(Dataset entries)

----

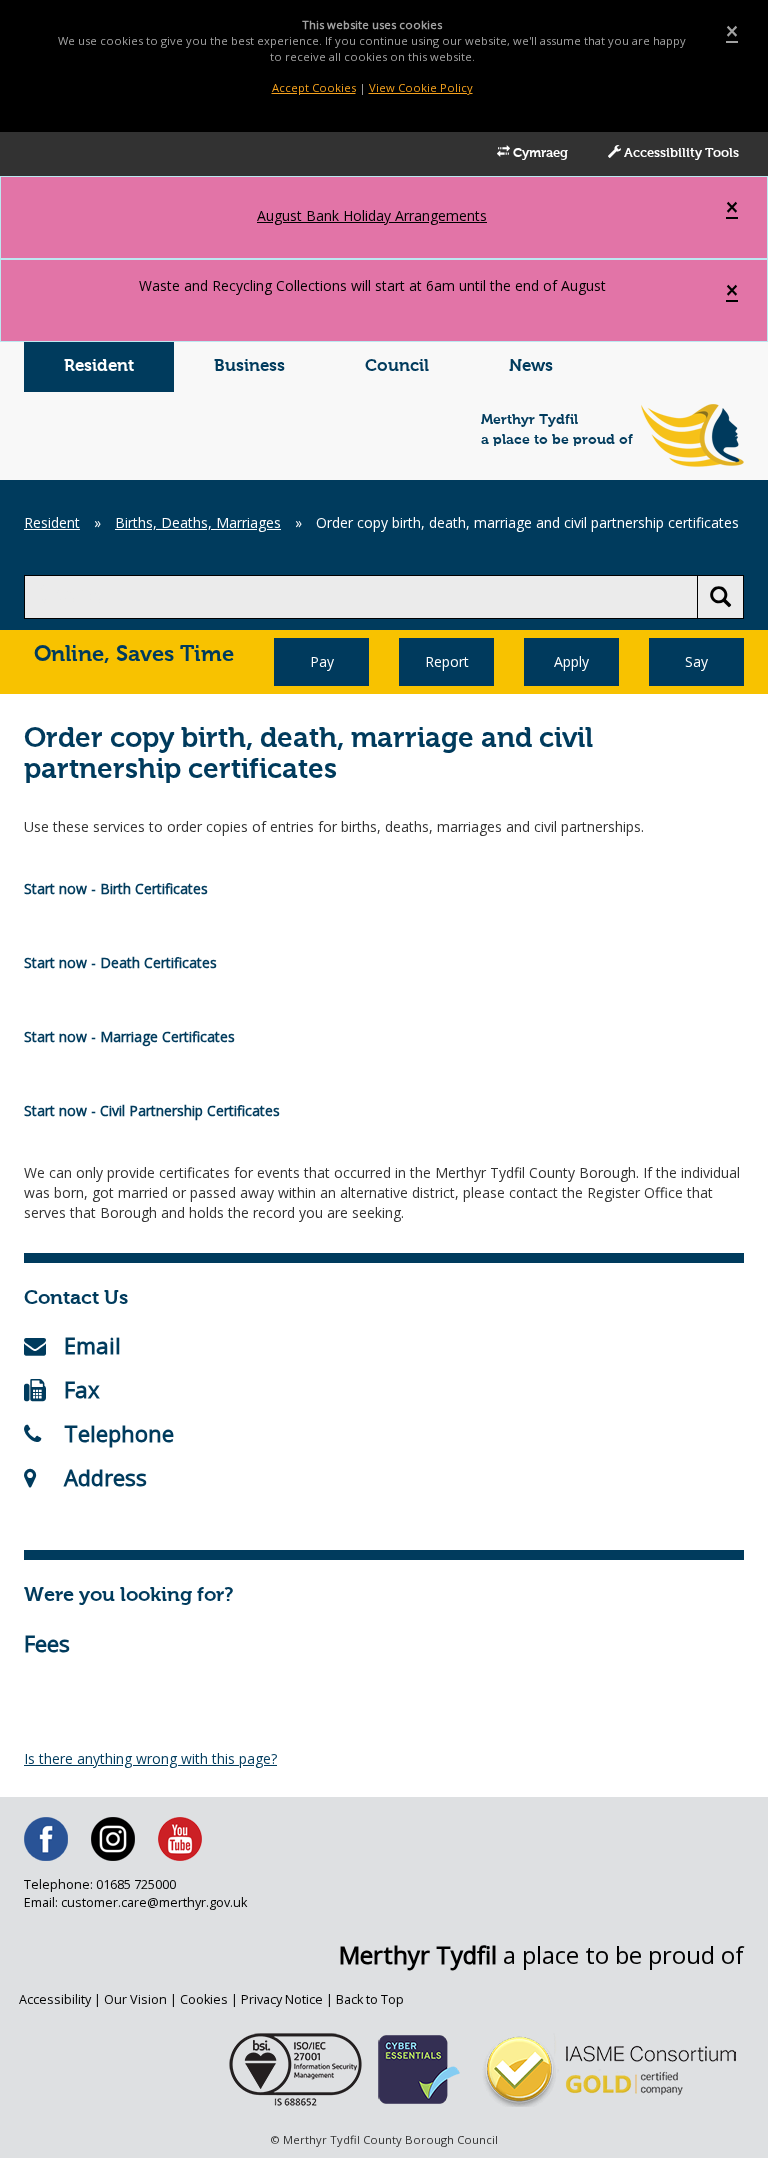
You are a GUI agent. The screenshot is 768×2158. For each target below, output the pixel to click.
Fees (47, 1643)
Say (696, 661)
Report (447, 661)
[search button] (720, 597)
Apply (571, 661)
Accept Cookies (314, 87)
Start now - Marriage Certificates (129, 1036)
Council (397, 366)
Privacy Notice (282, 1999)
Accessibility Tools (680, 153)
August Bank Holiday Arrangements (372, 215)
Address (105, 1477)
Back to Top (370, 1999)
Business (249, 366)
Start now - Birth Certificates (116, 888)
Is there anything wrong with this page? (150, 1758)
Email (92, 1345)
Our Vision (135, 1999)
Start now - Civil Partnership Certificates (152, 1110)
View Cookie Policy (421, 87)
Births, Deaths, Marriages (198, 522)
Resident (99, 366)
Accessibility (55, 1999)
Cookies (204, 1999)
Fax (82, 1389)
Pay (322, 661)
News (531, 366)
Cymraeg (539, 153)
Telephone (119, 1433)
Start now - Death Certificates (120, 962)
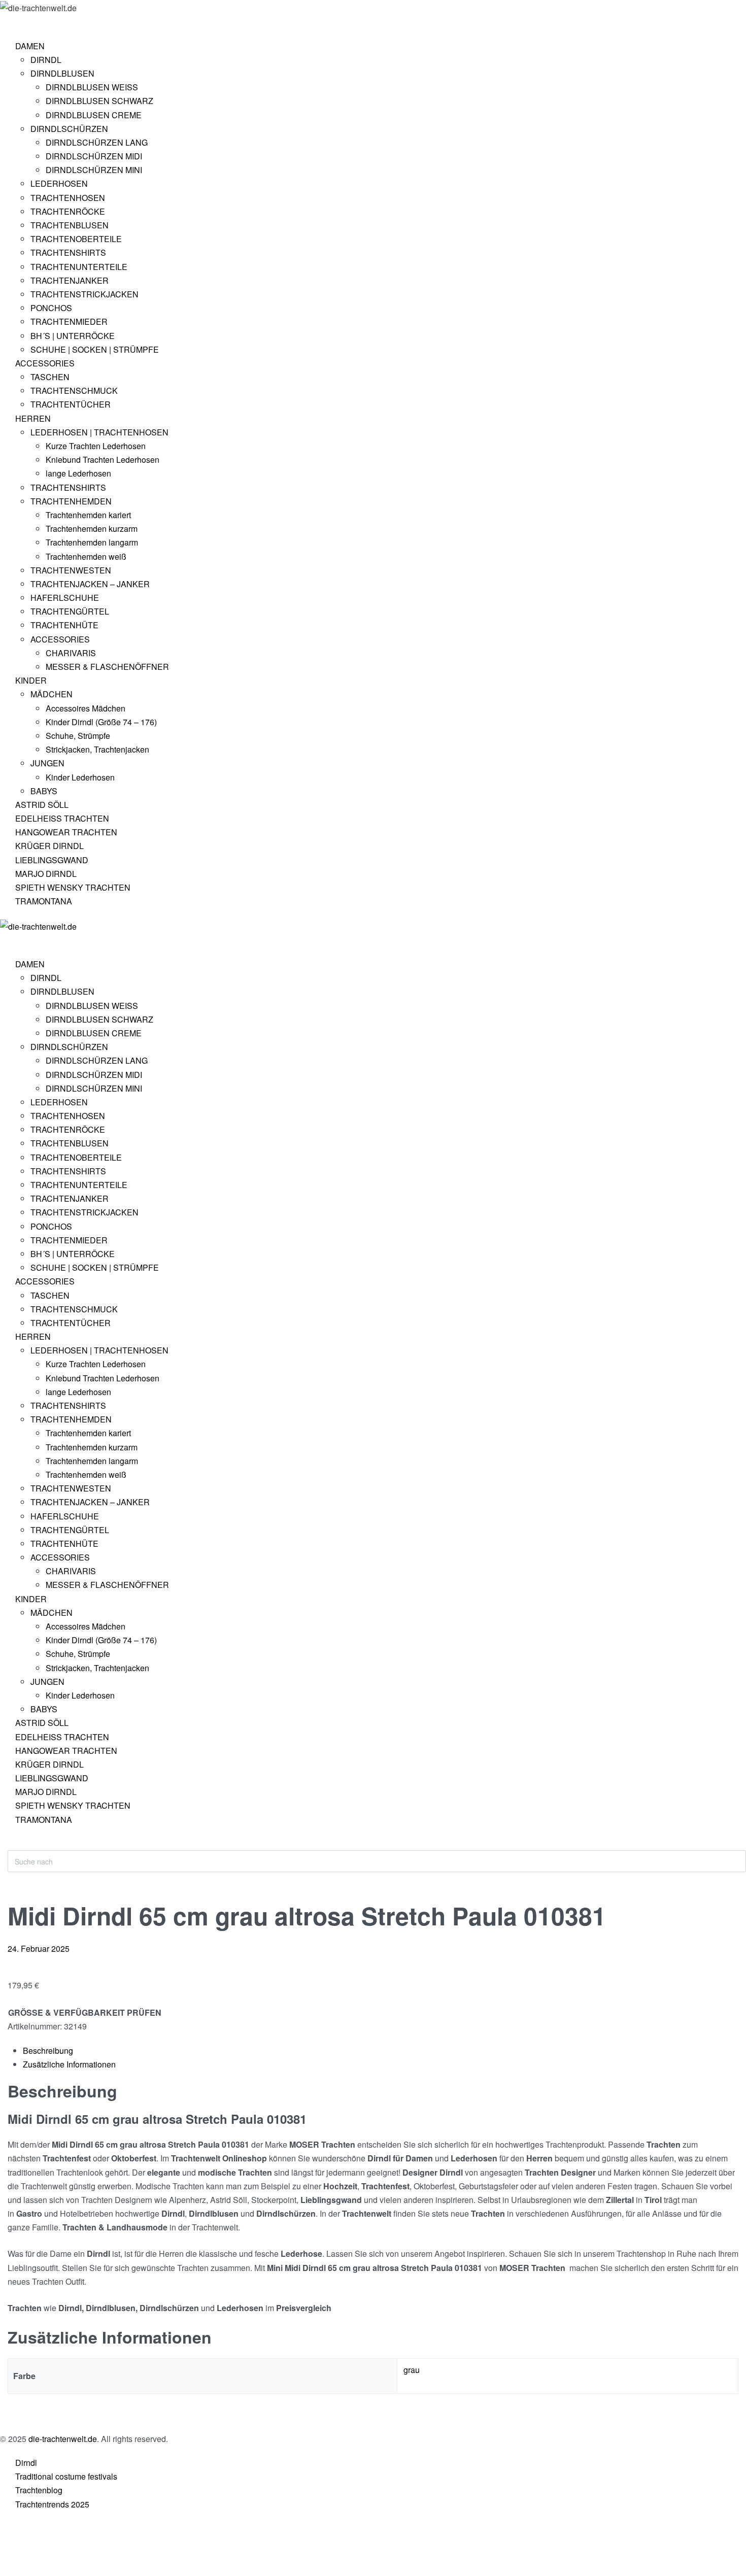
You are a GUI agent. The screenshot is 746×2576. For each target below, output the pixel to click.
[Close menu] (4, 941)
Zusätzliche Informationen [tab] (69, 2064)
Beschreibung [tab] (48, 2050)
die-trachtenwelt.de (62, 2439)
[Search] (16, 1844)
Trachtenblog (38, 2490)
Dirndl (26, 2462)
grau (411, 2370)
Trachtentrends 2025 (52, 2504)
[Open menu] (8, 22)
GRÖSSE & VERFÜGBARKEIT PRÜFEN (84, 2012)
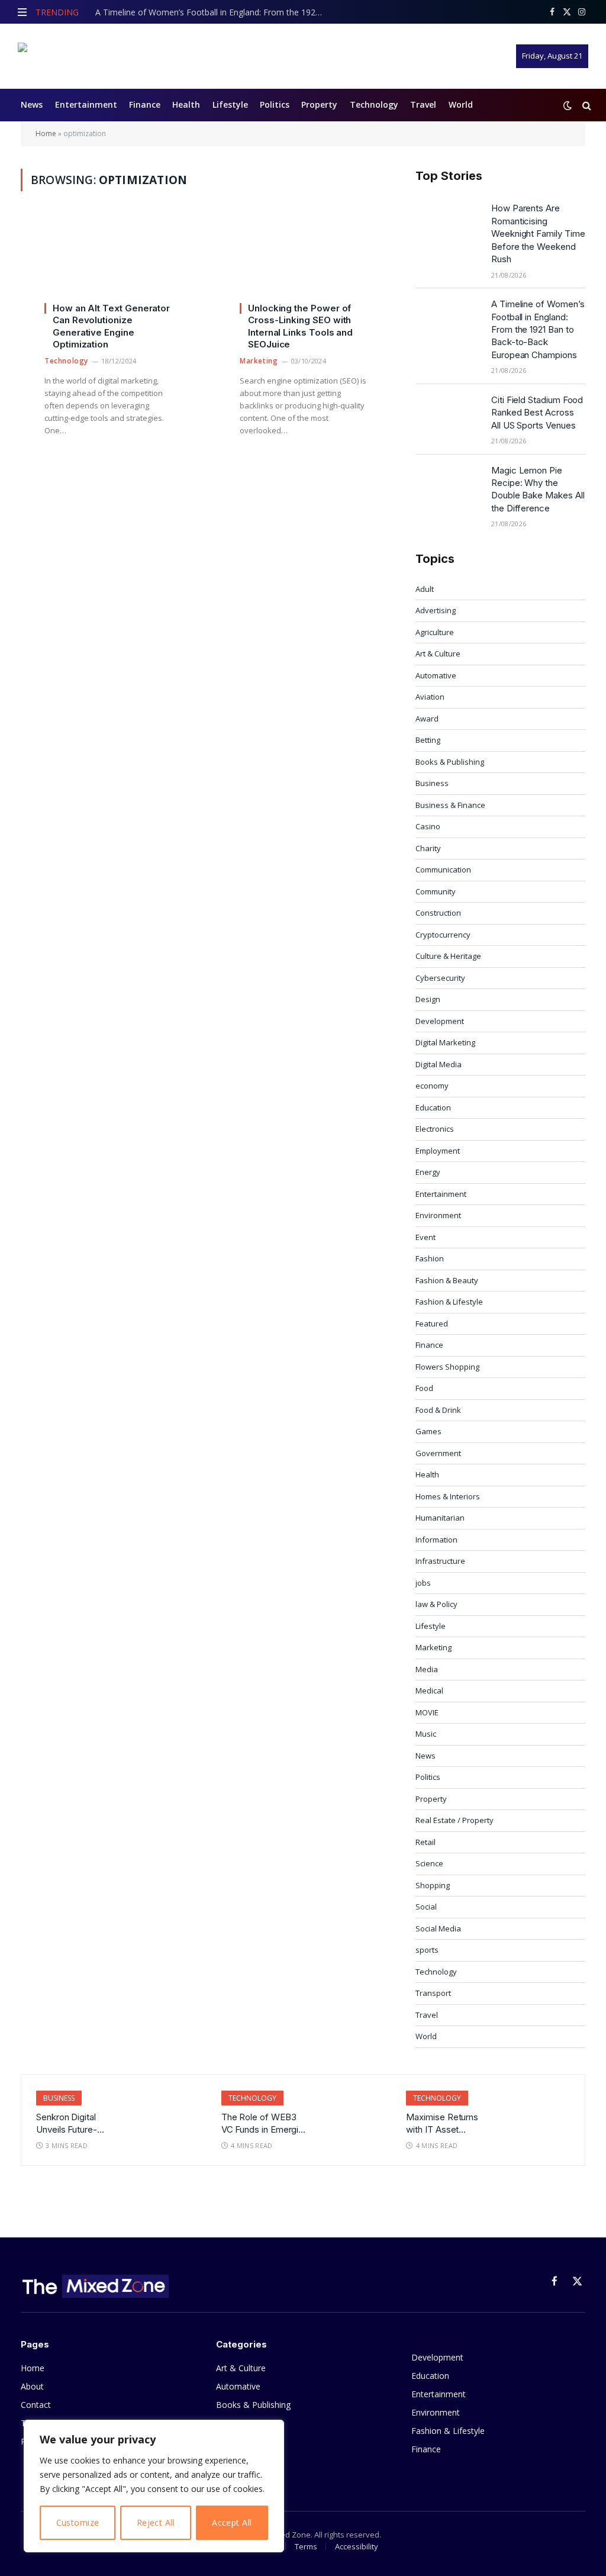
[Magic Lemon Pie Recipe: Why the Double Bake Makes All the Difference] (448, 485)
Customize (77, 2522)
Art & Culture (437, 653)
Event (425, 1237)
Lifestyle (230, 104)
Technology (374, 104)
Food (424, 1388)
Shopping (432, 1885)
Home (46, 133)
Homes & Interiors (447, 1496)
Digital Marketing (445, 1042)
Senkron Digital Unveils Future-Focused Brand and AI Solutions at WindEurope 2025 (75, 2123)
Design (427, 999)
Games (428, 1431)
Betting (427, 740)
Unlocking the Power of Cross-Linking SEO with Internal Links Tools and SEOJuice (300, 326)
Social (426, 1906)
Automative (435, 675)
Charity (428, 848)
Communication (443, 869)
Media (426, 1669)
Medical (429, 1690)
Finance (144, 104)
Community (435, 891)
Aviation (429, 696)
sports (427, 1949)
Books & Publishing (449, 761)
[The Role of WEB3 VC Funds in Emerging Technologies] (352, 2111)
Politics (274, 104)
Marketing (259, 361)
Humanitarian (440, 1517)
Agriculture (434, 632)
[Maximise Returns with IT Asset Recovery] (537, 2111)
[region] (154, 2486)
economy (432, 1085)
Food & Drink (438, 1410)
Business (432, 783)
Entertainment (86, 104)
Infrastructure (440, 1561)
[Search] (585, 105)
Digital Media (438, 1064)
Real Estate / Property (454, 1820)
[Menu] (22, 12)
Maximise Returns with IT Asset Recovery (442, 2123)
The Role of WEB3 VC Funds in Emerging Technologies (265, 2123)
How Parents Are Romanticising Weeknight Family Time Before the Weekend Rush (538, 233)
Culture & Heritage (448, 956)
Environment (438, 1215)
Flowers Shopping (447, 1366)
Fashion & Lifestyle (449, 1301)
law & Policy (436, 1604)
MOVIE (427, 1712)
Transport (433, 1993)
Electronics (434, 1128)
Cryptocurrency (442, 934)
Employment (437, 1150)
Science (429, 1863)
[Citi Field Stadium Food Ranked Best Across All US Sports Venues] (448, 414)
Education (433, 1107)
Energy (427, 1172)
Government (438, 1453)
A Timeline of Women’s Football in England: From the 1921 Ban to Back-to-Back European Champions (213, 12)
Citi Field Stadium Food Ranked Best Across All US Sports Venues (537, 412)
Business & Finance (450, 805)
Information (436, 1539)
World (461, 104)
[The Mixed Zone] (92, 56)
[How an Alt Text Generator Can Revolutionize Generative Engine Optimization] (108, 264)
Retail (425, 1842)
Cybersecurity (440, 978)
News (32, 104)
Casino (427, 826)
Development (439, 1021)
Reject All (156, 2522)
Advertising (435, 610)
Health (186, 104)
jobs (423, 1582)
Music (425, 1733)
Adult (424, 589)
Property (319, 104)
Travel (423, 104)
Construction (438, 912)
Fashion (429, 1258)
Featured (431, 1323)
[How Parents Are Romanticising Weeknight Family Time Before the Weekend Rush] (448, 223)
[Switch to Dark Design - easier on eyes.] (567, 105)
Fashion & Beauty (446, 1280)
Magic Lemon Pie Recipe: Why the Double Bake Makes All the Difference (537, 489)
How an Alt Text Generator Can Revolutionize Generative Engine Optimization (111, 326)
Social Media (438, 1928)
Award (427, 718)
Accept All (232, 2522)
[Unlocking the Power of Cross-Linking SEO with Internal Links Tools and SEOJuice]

----

--- Prompt ---
Search the records for the string "Role" and report each line that has it.

--- Written answer ---
[The Role of WEB3 VC Funds in Emerging Technologies] (352, 2111)
The Role of WEB3 VC Funds in Emerging Technologies (265, 2123)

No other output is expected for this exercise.